Уэйд стоит у распахнутой двери и смотрит на них обеих. По его лицу невозможно понять, что творится у него внутри. Похоже, он вслушивается в прихлопнутый голос из фортепиано, во внезапное молчание Мэй.
– Уэйд, – начинает она, чувствуя, как бьется сердце.
Неожиданно он улыбается. Закрывает за собой дверь.
– А ты у нас, наверное, новая ученица, – говорит он.
– Я Элис.
– Очень приятно. – Уэйд вежливо кивает ей и садится на стул у двери, чтобы разуться. Джо не поднимает глаз от книги.

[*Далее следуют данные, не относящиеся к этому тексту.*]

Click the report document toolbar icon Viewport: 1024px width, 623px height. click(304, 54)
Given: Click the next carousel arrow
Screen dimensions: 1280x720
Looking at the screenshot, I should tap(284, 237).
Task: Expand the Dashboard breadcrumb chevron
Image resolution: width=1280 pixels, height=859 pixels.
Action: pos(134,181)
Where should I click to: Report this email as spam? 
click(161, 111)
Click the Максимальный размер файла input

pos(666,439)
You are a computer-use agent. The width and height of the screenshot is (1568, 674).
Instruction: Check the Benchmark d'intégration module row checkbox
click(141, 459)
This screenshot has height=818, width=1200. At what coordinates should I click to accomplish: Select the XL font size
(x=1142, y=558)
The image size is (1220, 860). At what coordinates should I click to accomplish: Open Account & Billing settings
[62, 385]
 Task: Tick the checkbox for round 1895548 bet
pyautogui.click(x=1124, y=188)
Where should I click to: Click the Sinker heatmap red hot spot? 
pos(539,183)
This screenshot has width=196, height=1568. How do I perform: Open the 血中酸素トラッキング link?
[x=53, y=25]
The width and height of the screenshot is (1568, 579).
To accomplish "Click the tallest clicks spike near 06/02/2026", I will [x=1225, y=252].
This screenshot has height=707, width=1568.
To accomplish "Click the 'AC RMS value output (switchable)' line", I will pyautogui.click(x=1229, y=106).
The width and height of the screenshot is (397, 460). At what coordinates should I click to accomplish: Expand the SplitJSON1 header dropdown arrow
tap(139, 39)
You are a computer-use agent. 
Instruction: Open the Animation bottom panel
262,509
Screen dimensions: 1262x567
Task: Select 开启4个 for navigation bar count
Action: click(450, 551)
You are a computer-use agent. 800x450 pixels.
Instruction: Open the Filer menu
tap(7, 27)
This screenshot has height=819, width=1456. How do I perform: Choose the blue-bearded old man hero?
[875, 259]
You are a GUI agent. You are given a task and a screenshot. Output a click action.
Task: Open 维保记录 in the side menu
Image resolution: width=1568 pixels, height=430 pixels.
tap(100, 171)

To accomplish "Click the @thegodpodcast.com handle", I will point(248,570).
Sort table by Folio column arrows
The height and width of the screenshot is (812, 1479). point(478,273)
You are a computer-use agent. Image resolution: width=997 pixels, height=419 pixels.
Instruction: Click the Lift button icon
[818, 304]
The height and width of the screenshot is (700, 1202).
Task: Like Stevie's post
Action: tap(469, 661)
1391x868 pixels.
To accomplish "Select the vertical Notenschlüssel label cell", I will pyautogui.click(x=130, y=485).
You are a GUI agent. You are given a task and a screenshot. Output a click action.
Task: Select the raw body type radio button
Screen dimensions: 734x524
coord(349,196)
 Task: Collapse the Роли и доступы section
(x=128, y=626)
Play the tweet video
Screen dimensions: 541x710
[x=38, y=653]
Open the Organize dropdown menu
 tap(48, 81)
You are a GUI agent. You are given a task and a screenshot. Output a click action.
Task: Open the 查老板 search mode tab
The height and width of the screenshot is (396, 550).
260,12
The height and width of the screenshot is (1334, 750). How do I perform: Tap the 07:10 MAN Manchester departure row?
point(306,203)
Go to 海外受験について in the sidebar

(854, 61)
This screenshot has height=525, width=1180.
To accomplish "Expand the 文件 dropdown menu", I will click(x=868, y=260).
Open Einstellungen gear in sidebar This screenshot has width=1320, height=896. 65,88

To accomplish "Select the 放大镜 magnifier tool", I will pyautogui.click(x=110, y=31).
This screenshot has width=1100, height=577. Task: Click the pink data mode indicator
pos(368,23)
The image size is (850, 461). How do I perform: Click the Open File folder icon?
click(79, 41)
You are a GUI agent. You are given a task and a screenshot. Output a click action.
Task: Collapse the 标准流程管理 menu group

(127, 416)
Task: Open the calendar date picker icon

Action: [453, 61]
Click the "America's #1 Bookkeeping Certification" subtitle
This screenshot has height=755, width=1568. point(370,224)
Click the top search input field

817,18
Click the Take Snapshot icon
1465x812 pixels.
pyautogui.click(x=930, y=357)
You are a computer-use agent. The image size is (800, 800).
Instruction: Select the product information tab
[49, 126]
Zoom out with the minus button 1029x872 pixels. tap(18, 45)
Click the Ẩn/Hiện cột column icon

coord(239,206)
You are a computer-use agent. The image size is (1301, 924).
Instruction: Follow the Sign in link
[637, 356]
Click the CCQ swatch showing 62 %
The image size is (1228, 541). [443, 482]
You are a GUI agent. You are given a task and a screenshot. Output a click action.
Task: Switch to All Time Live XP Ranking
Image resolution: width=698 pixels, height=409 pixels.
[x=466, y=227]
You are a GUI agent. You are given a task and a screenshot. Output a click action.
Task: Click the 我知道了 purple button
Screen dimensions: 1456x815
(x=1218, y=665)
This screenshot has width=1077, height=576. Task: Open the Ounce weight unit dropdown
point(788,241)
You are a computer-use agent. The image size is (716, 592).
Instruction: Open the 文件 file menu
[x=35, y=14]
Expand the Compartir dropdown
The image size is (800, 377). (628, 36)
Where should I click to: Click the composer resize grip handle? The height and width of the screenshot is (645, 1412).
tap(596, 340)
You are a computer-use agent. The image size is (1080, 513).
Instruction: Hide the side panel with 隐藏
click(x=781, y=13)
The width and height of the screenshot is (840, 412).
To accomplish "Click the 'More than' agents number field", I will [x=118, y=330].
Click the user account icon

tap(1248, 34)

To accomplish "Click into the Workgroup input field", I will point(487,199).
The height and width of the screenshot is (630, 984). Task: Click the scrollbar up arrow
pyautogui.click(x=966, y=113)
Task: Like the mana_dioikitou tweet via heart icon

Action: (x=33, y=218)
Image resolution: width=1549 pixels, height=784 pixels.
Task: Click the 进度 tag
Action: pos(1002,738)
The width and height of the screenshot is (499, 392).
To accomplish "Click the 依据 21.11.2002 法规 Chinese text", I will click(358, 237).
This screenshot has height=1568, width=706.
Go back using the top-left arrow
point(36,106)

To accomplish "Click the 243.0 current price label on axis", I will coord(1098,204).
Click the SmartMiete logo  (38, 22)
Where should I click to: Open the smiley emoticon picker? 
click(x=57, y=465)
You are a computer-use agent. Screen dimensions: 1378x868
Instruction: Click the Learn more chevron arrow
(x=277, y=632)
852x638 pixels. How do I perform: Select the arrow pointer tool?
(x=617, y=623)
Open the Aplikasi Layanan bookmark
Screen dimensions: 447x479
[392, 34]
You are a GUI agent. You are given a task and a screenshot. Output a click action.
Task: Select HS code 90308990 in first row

– Я играю на пианино с четырех лет, – говорит девочка.
– Ого! – Уэйд качает головой. – А я вот едва могу читать ноты, хотя я уже старик.
– Она не умеет читать ноты, – вставляет Джо, не отрываясь от чтения.
– Ну… – говорит Уэйд. Девочка снова поднимает на него взгляд. Он подмигивает ей. Заговорщически. Игриво. – Ну, наверняка ты все равно знаешь больше моего. – Затем он ставит сапоги у двери. – Приятно познакомиться, Элис. – И больше ничего, только вежливый кивок, прежде чем подняться на второй этаж.
Энн вздыхает с облегчением, да, но в то же время она потрясена. По обыденности жестов, по простоте улыбки, по отсутствию боли она поняла, что теперь полностью унаследовала его родных, что их уже не вернуть.
Впервые в жизни у нее нет сомнений, что отныне они живут только в ней.
Фотография с олененком была сделана пару лет назад. Он лежал в зарослях травы за амбаром, чуть крупнее кошки, спокойный и бесстрашный. Энн присела на корточки, прошептала «привет». Она наблюдала за ним, пока он не свернулся клубочком и не уснул. Она ушла и вернулась с фотоаппаратом. Звук вспышки его разбудил.
Разве могла она знать, когда прикоснулась к нему – осторожно, кончиком пальца, – что это ему навредит? Впоследствии, когда с легким упреком в голосе Уэйд рассказал ей про оленят, она ни в чем не призналась. Он не стал спрашивать напрямую, трогала ли она его.
– Потому что в таком возрасте, – объяснял Уэйд, – они еще невидимки. У них нет запаха. В лесу у всего есть запах, будь то животное или камень, только у оленят его нет. Поэтому, если их потрогать, передать им свой запах, ну.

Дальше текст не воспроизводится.